A “remarkable concentration” of workers under 25, women and the worst paid are found in the affected sectors.
That’s according to the research by the Institute for Fiscal Studies (IFS).
It sparks “serious worries about the effect of this crisis on the young especially and on inequality,” said Xiaowei Xu, an IFS economist.
In mitigation, “in the short run, many will have the cushion of the incomes of parents or other household members,” she said.
The research comes as the UK’s confidence in the economy has fallen to its lowest in 12 years as the COVID-19 crisis drains consumer confidence.
The last time such a decline happened was during the 2008 economic downturn.
Market research firm GfK’s consumer confidence gauge dropped to -34, a decline of 25 points compared to just two weeks earlier.
It suggested record grocery sales were not enough to counteract the “stark” outlook for the retail industry.
GfK asked people in mid-March and at the end of March how confident they were about a number of areas such as personal finance and the general economic situation.
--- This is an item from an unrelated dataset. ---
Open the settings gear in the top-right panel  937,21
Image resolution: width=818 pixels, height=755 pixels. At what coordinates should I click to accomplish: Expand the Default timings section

Data showed that many are now expecting their personal and household’s financial position to worsen over the next 12 months.
“Our falling confidence in our personal financial situation and the wider economy reflects the new concern for many across the UK,” said Joe Staton, GfK’s Client Strategy Director.
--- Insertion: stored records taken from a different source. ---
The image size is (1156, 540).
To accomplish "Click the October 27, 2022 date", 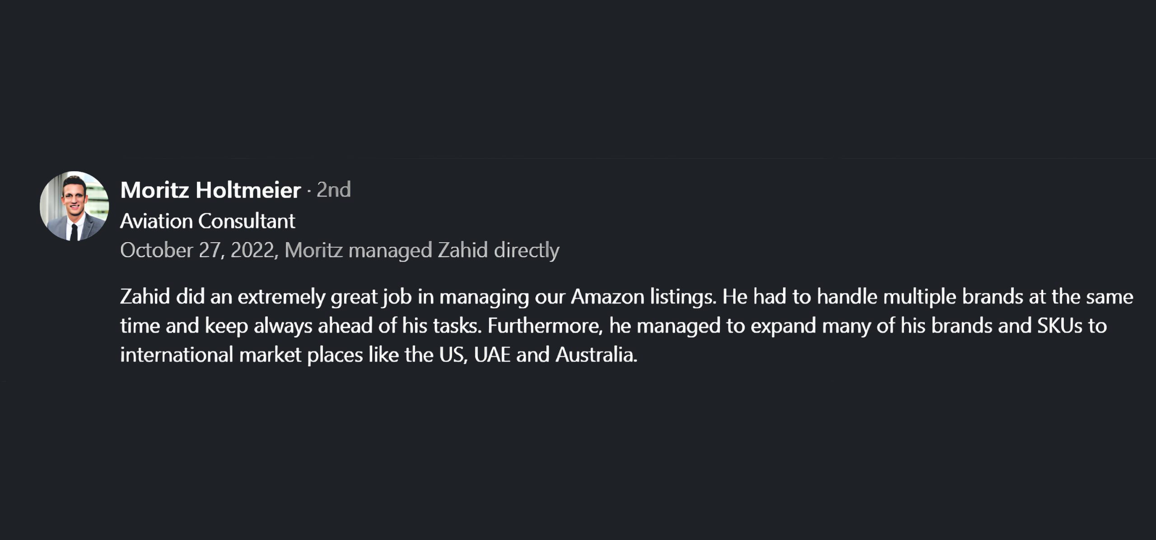I will (197, 250).
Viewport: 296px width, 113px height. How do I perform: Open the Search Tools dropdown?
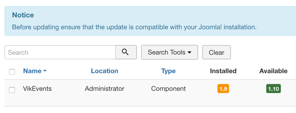[169, 52]
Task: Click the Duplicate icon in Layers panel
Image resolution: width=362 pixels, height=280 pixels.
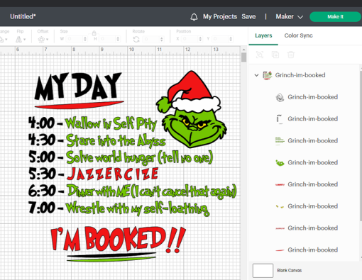Action: coord(275,55)
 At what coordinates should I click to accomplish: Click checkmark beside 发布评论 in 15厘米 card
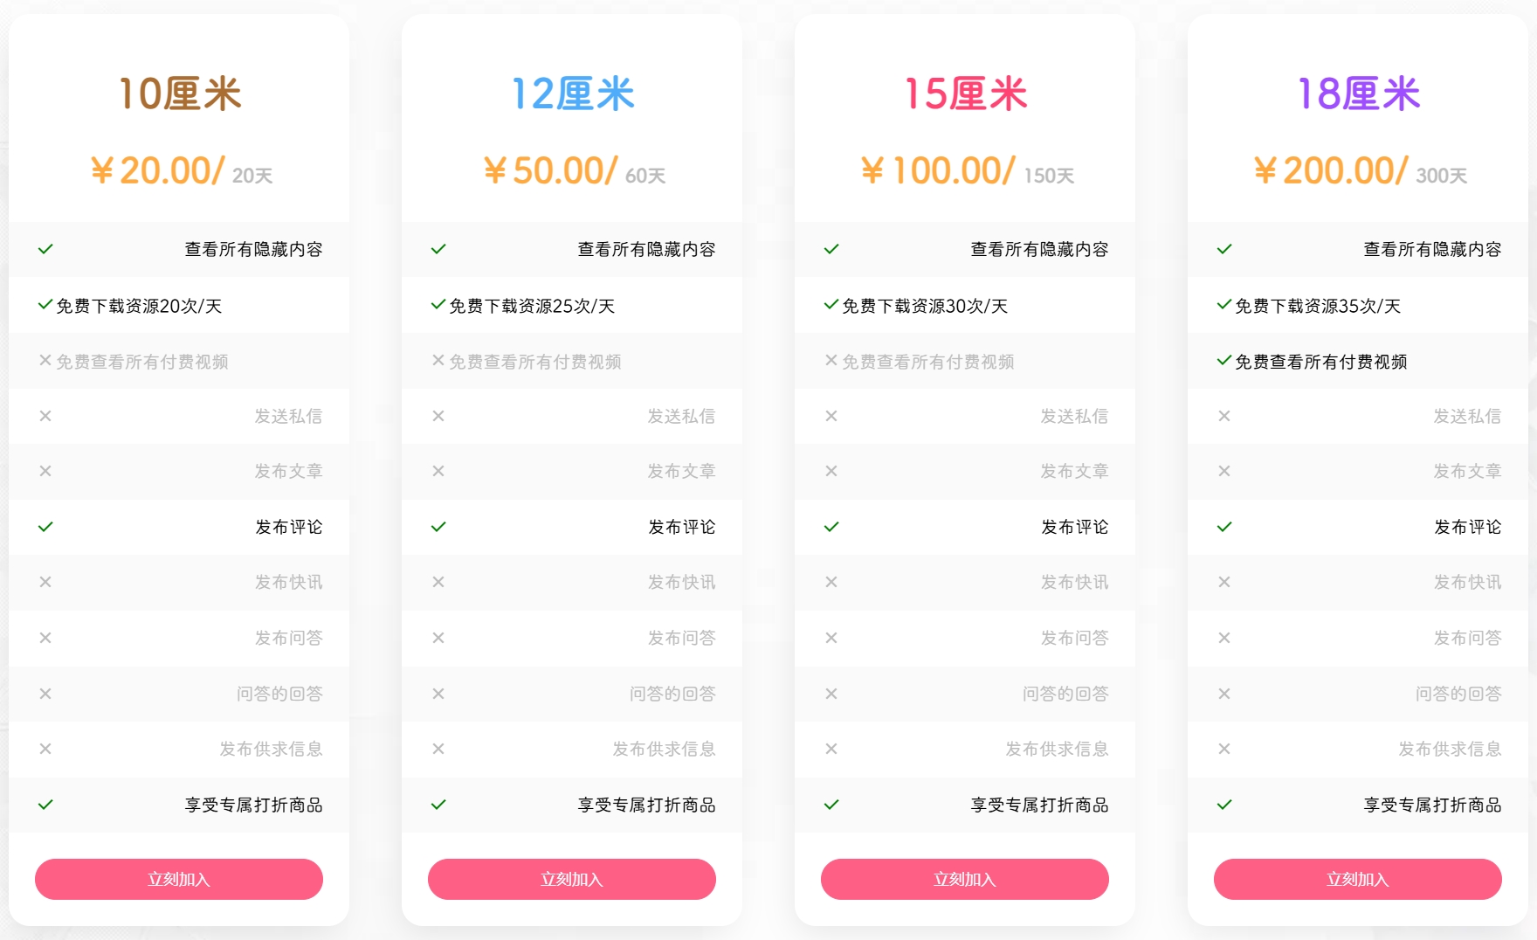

The UK’s supermarkets had their best month on record as shoppers rushed to stockpile ahead of the coronavirus lock-down.
Market data provider Kantar revealed last week that overall sales were up 20.6% in March.
It said that the average household spent £63 more than usual during this period.
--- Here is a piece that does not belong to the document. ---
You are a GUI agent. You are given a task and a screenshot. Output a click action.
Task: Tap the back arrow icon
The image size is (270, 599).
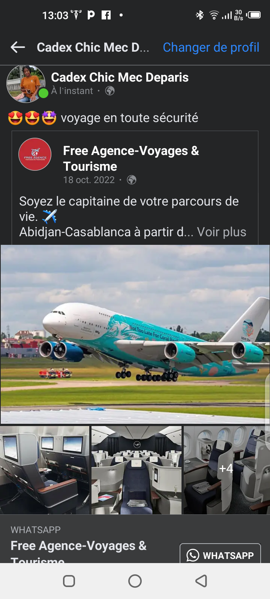pos(18,47)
However, Mr Staton warned the latest data shows that consumers plan on withholding from making many unnecessary purchases during the current period of economic uncertainty.
He suggested it could spell disaster for many high-street chains which are already under pressure due to the forced closure of stores.
Universal Credit spike
“Despite record grocery sales, and recent peaks for purchases of freezers, TVs and home office equipment as people prepared for a long period in the home, the Major Purchase Index is down 50 points – a stark picture for some parts of the retail industry in the short to medium term,” added Mr Staton.
It was claimed this week that that 20% of small businesses could fold in April due to the collapse in consumer demand, despite unprecedented government intervention to support jobs.
The Department for Work and Pensions revealed a record number of people had applied for universal credit benefits in the past fortnight as a result of the coronavirus pandemic.
It said 950,000 successful applications for the payment were made between 16 March, when people were advised to work from home, and the end of the month.
The department said it would normally expect around 100,000 claims in a two week period.
Meanwhile, thousands of people are calling on the government to close a loophole in its plans to help workers during the coronavirus outbreak.
Chancellor Rishi Sunak announced help for companies to pay staff – but only those on the payroll on 28 February.